Updated 11:30 a.m. –Education Commissioner Dwight Jones and the State Board of Education spent about 15 minutes this morning talking about the possibility, the likelihood – whatever you want to call it – that Jones will soon leave to become superintendent of the Clark County School District in Las Vegas.

“Nothing official has happened to date … the process is still ongoing” Jones said of his contract negotiations with Clark County.
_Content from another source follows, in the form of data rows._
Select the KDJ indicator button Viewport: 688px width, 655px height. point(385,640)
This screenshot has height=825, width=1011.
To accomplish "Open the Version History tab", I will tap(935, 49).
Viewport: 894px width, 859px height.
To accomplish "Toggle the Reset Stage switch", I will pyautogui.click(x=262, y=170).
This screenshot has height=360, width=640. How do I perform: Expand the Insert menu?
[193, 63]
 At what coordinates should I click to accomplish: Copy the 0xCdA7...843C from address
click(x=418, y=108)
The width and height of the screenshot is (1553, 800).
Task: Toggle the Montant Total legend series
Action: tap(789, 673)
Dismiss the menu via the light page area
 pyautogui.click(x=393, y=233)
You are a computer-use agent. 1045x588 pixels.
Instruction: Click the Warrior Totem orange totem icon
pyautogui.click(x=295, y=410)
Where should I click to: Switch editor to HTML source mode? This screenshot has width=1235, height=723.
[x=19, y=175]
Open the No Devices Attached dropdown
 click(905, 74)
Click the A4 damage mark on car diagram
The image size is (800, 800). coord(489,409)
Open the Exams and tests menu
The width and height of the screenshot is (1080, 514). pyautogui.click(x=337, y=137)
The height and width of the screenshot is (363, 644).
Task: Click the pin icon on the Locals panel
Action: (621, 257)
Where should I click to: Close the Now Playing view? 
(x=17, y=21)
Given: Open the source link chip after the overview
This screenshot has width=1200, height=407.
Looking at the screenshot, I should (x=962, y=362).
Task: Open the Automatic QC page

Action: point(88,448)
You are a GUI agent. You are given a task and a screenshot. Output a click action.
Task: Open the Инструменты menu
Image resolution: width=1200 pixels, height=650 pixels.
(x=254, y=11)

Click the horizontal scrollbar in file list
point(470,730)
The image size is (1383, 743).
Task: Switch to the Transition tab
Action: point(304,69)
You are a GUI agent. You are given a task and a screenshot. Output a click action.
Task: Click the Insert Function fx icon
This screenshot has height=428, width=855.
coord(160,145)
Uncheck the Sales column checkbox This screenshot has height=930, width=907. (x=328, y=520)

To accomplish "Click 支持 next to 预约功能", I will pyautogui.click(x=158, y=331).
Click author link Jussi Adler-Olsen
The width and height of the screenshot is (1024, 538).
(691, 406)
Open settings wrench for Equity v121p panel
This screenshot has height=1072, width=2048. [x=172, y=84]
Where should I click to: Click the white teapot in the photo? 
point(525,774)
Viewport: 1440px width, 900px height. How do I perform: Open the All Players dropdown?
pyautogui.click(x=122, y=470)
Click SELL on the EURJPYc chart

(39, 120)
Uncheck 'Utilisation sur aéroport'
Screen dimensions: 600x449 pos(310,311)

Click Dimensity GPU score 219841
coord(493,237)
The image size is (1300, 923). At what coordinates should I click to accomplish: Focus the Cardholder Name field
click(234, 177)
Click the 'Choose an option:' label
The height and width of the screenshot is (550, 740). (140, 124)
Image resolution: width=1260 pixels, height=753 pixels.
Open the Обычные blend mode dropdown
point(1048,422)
Jones thanked the board, CDE staff and educators around the state for their support and kind words, but said, “This is certainly not any kind of goodbye speech. … I am still giving my full-time attention to being the commissioner … until the final contract is agreed to.”

Board Chair Bob Schaffer, R-4th District, said, “I anticipated at some point today we’d touch on process” and stressed that the board isn’t going to rush into a search until it’s certain of Jones’ status.

If Jones does leave, “the second thing we need to consider highly is the commissioner’s recommendations.” Schaffer said. “I assume that would involve an interim commissioner.” The chair said he also assumes the hunt for a replacement would involve “a national search.”

Two board members, Republicans Randy DeHoff of the 6th District and Peggy Littleton of the 5th, are leaving the board after the election. Both stressed today they have no interest in helping choose a successor. “The new board is the one that has to deal with that,” DeHoff said. “Absolutely,” said Littleton.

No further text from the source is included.